BONN (pi) -Mit dem erstmaligen praktischen Einsatz eines neuartigen Lichtwellenleiter-Systems hat die Deutsche Bundespost einen weiteren Schritt in Richtung auf eine Zukunft vollzogen, die von vielseitigen und dabei preisgünstigeren Kommunikationsmöglichkeiten für jedermann gekennzeichnet sein soll.

Am 14. Februar hat Staatssekretär Dietrich Elias aus dem Bundespostministerium ein Glasfaser-Telefonkabel in Betrieb gesetzt, das von nun an auf der 15,44 Kilometer langen Strecke zwischen Frankfurt-Ginnheim und Oberursel als Fernsprechverbindung fungiert.

Für diese Installation konnte die Bundespost auf Erfahrungen zurückgreifen die mit vier Testsystemen in Berlin gemacht wurden. Ein Glasfaserpaar von nur 0,1 Millimeter Faserdurchmesser - das verlegte etwa sieben Millimeter dicke Kabel enthält drei dieser Glasfaserpaare - kann bis zu 480 Telefongespräche gleichzeitig übertragen.

Das geschieht nicht mehr in Form von elektrischen Schwingungen, wie das bei den herkömmlichen Kupferkabeln der Fall ist, sondern die Telefongespräche werden als Lichtimpulse - 34 Millionen pro Sekunde - übertragen.

Um den technischen Fortschritt in der Kommunikationstechnologie rechtzeitig und ausreichend der Kundennachfrage anpassen zu können, hat die Bundesregierung am 20. 12. des vergangenen Jahres ein Programm zur Förderung und Entwicklung der technischen Kommunikation verabschiedet. Es sieht vor, daß die Bundesministerien für Forschung und Technologie sowie für das Post- und Fernmeldewesen bis 1982 insgesamt über eine halbe Milliarde Mark für diese Zwecke aufwenden.

Innerhalb des Regierungsprogramms hat die Förderung und praktische Erprobung optischer Übertragungsverfahren in der Nachrichtentechnik besondere Bedeutung. Licht-wellenleiter-Systeme, also über Glasfaser geführte Lichtimpulse als Träger von Nachrichten, treten in Konkurrenz zur konventionellen Kupferleitung.
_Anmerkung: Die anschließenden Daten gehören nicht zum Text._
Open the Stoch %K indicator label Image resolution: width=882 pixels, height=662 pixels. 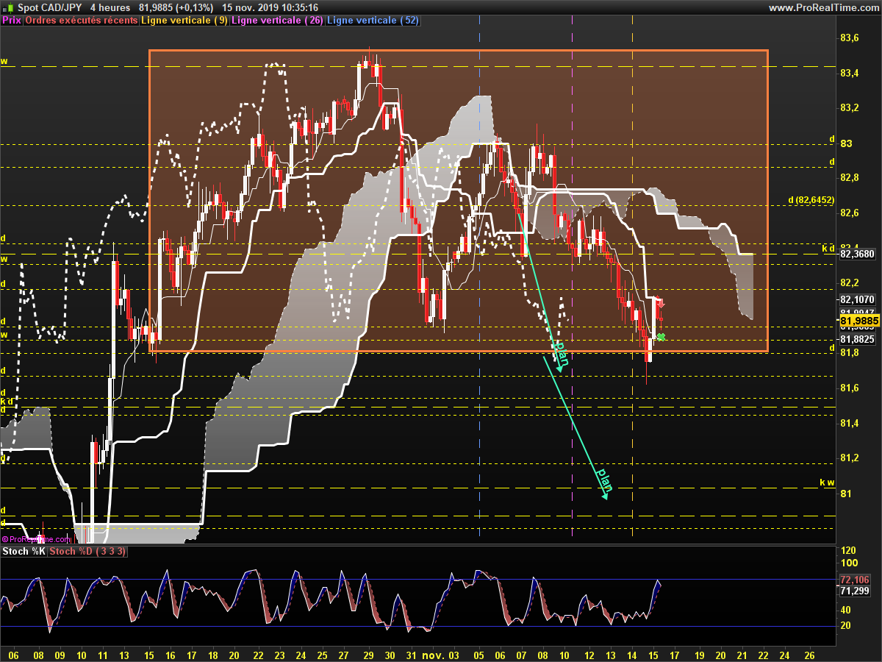click(24, 551)
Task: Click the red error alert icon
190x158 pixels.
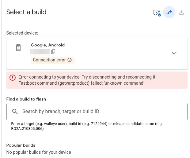Action: (x=13, y=78)
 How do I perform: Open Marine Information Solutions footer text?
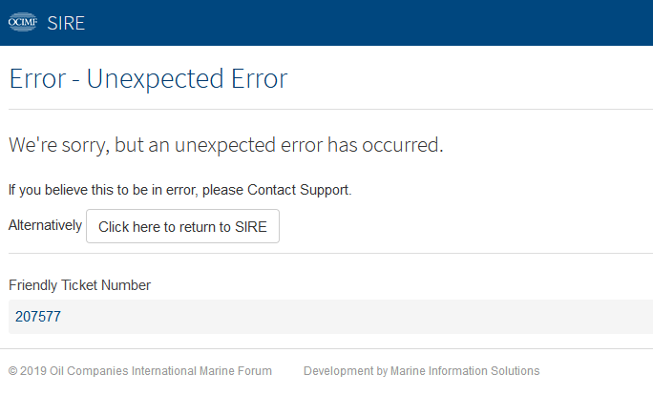pyautogui.click(x=465, y=371)
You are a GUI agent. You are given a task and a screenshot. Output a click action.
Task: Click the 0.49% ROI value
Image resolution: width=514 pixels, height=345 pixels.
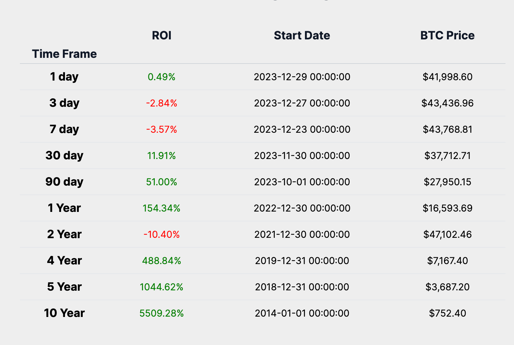(x=162, y=77)
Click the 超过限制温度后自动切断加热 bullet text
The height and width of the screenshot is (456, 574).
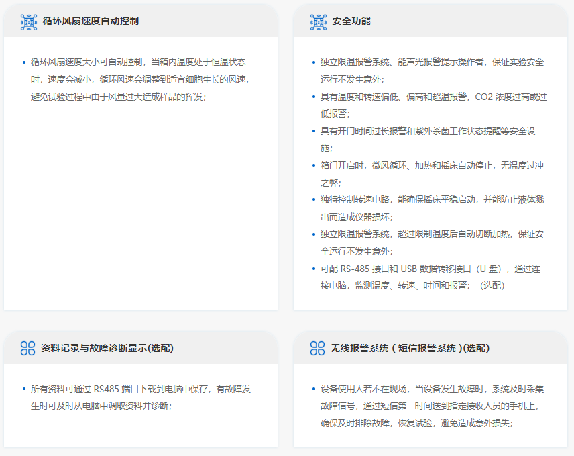[x=432, y=234]
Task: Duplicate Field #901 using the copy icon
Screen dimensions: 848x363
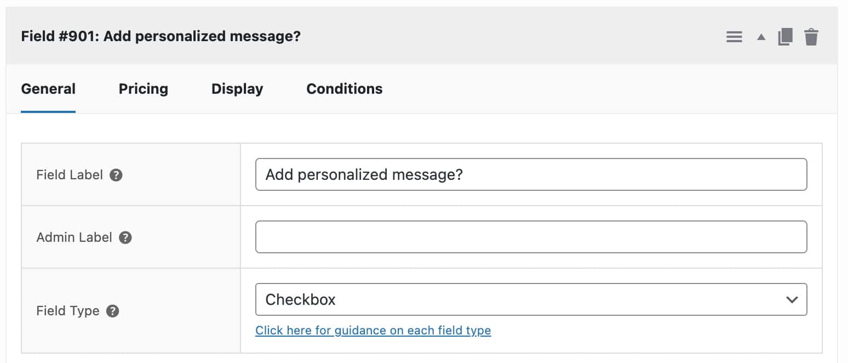Action: [x=786, y=36]
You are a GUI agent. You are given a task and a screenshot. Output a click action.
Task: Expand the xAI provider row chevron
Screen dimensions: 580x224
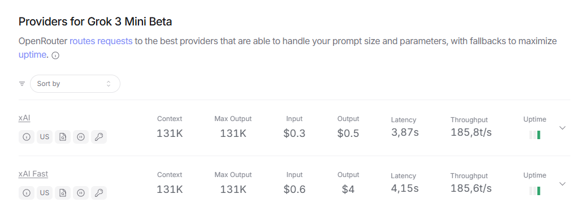coord(562,128)
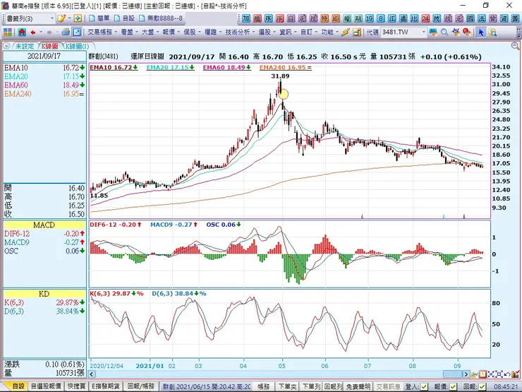Expand the stock code 3481.TW combo box
This screenshot has width=522, height=392.
click(x=423, y=32)
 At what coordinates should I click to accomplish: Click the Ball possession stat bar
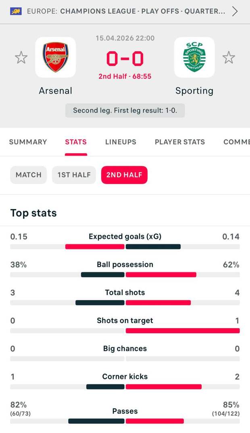(x=125, y=274)
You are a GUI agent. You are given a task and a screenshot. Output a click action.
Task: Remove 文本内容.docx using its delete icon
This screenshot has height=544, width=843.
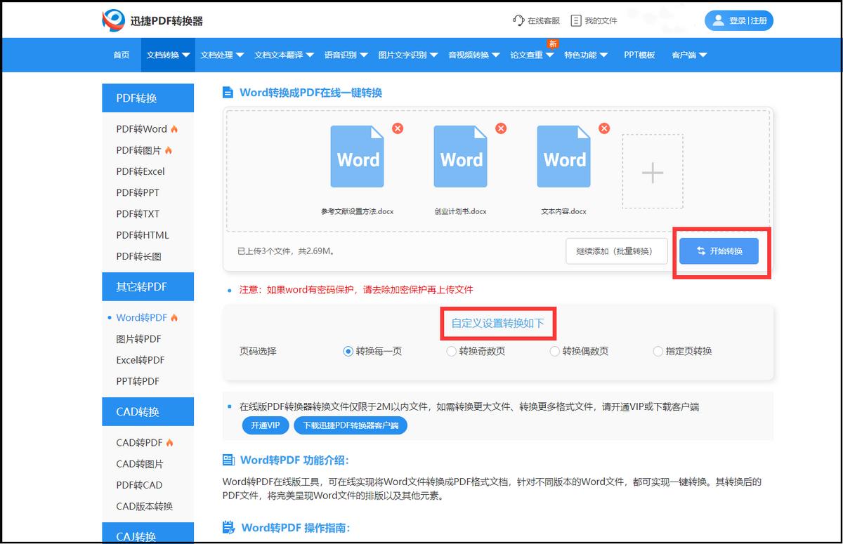pyautogui.click(x=604, y=128)
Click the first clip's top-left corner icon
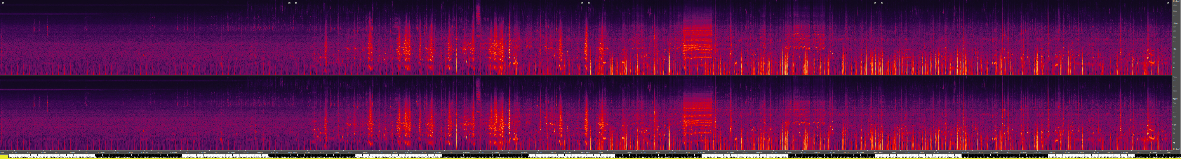The width and height of the screenshot is (1181, 159). pyautogui.click(x=3, y=3)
Die bisherigen Testergebnisse in Berlin und vermutlich auch die Erprobungen im praktischen Einsatz lassen nach Ansicht der Bundespost erwarten, daß die Lichtwellenleiter-Systeme in wenigen Jahres so weit ausgereift sind, daß sie im normalen Ausbau der Fernmeldenetze eingesetzt werden können.
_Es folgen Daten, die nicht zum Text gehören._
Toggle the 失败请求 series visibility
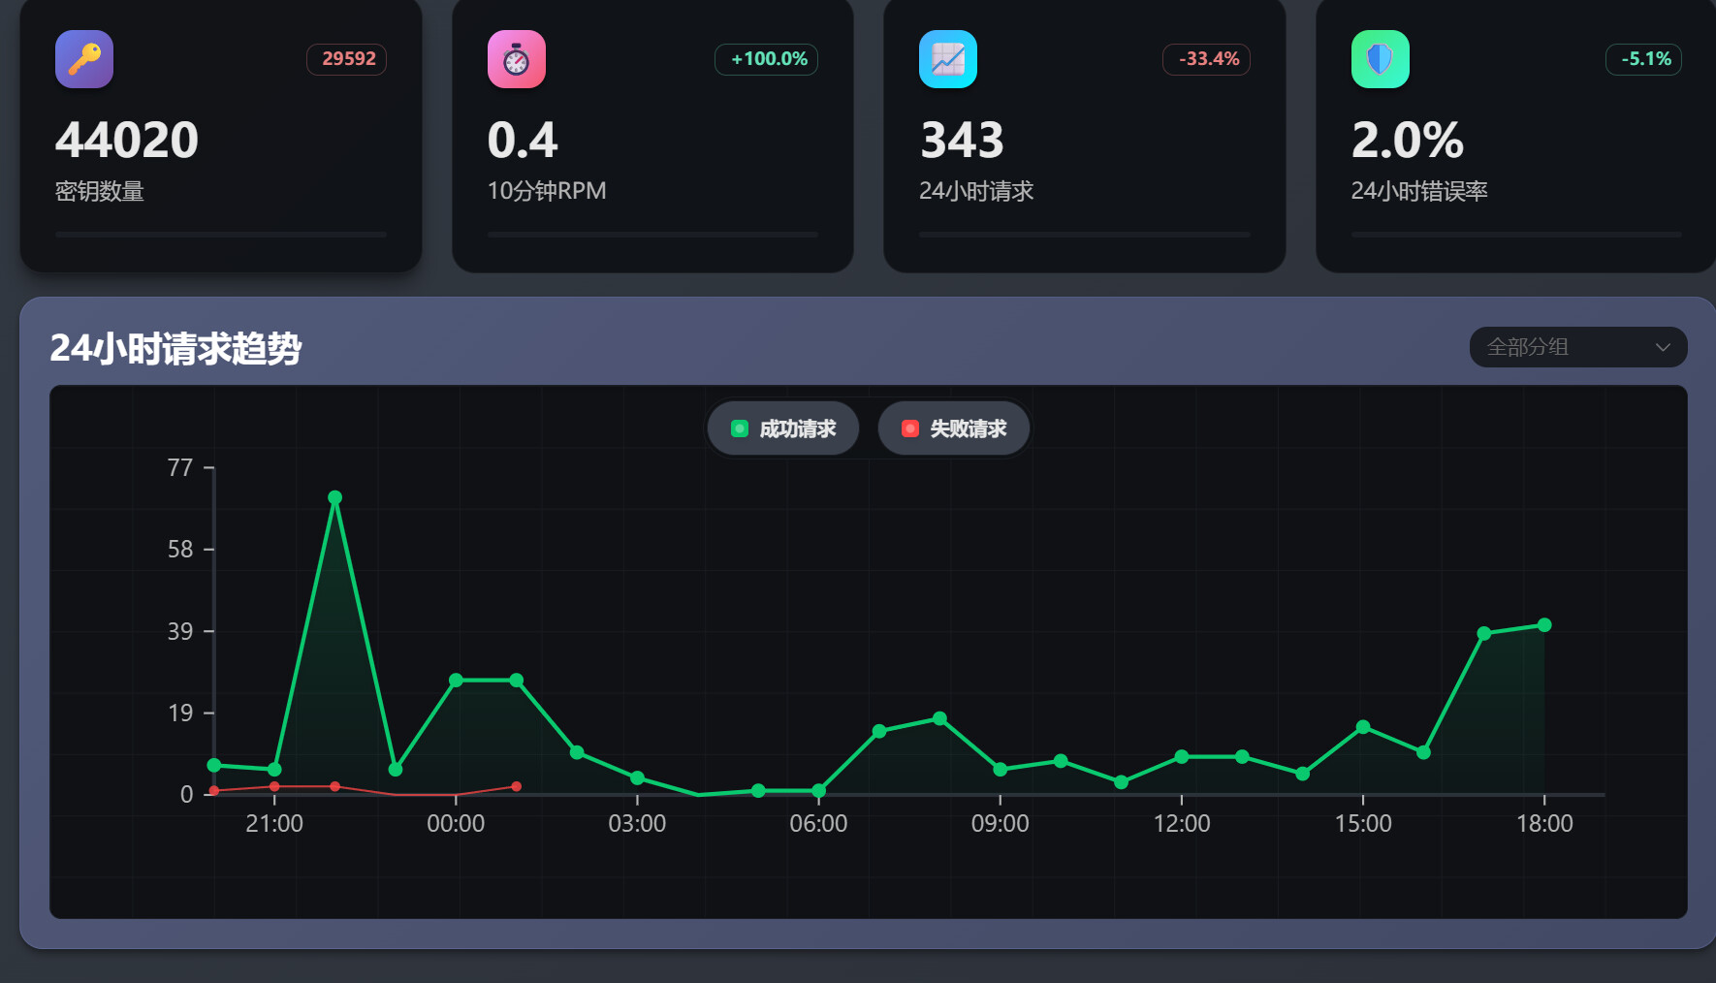This screenshot has width=1716, height=983. coord(954,428)
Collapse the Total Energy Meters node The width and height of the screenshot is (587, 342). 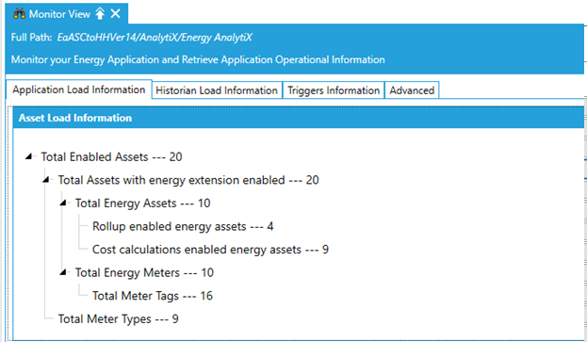[x=63, y=272]
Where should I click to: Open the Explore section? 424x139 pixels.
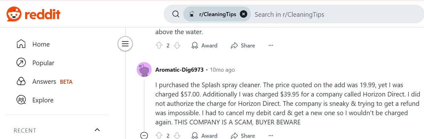[43, 100]
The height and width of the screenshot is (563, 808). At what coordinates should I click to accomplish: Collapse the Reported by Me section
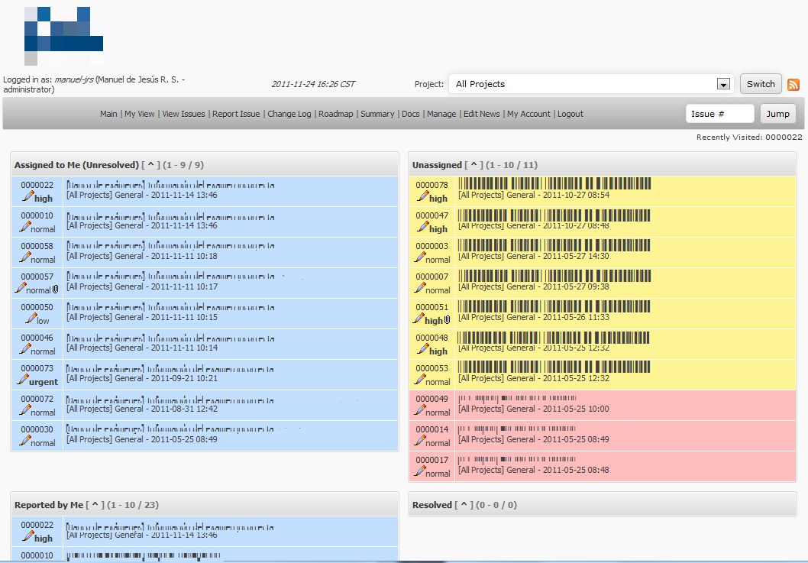coord(95,505)
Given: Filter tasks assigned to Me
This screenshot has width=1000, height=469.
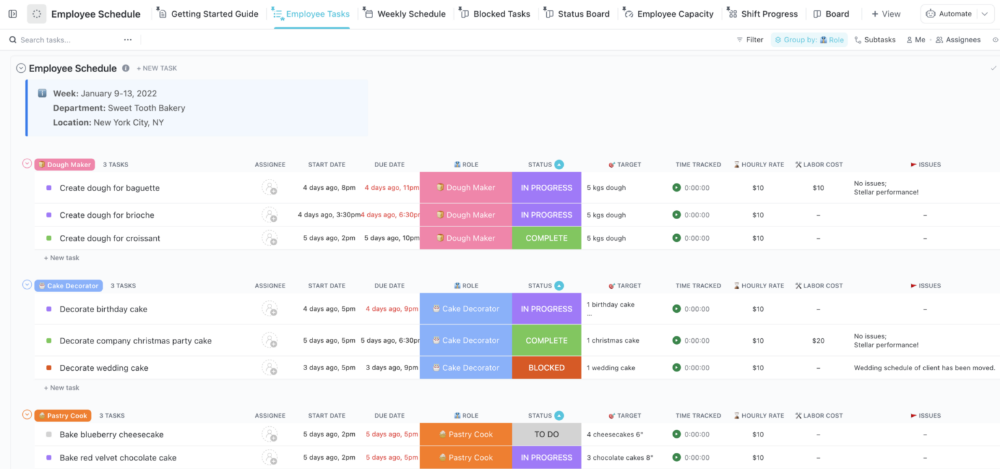Looking at the screenshot, I should pyautogui.click(x=915, y=40).
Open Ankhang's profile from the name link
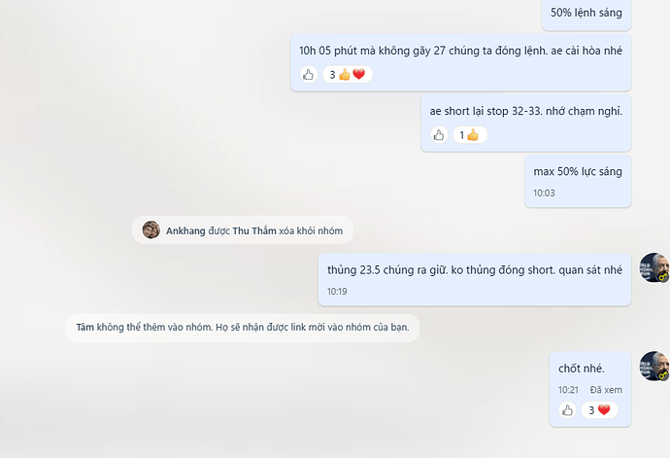Screen dimensions: 670x458 pos(185,230)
Der Preis der Glasfaser ist in den letzten drei Jahren beinahe um das 20fache gesunken. Bei einem Preis von derzeit etwa 15 Mark pro Meter verkabelter Glasfaser ist absehbar, daß schon in naher Zukunft Kostengleichheit mit vergleichbaren herkömmlichen Fernmeldekabeln erreicht wird, deren Preis bei etwa vier Mark pro Leitung und Meter

liegt. Für die Glasfaser spricht auch, daß nur noch alle fünf bis acht Kilometer und nicht wie bei den Kupferkabeln alle zwei bis vier Kilometer Verstärker eingesetzt werden müssen.

Im Fernsprechortsnetz, in dem viele Kabeladern individuell geführt werden, kann die

Glasfaser, wie die Post glaubt, mit dem Kupferkabel auf absehbare Zeit wirtschaftlich nicht konkurrieren. Im Fernnetz dagegen, bei der gebündelten Übertragung vieler Ferngespräche über ein Kabel, könnte die Glasfaser mit ihrer enormen Übertragungskapazität ihre eigentliche Überlegenheit gegenüber dem Kupferkabel beweisen.

Die besonderen Chancen der Glasfaser sieht die Bundespost darin, daß sie günstigere Voraussetzungen für die Einführung neuer Kommunikationsdienste schaffen kann. Wenn es gelingt, in sehr kurzer Zeit solche Lichtwellenleiter-Systeme zur betrieblichen Einsatzreife zu entwickeln, die nicht nur für die Verteilung von Rundfunkprogrammen, sondern auch für Telekommunikation geeignet sind, dann ist der Einstieg in eine völlig neue Dimension des Fernmeldewesens möglich: Auf der Grundlage des neuen Dienstes "Kabelfernsehen" könnte dann die Basis für weitere neue Dienste, insbesondere Bildfernsprechen, geschaffen werden.

Ein Durchbruch der Glasfaser in absehbarer Zeit könnte nach Ansicht der Post verhindern daß neben dem Fernsprechnetz zunächst ein bundesweites Kabelnetz nur zur Verteilung von Rundfunkprogrammen und danach erst ein Breitbandnetz für neue Telekommunikationsformen entsteht. Das Glas als neues Nachrichtenübertragungsmedium bietet die Chance für ein integriertes, breitbandiges Fernmeldenetz. Gelingt es, die Glasfaser ab 1982/83 wirtschaftlich einzusetzen - und dies hält man in Bonn für möglich -, könnten nach den Vorstellungen im Postministerium um 1990 auch

das Bildschirmtelefon und die Bildschirmkonferenz zu verwirklichen sein.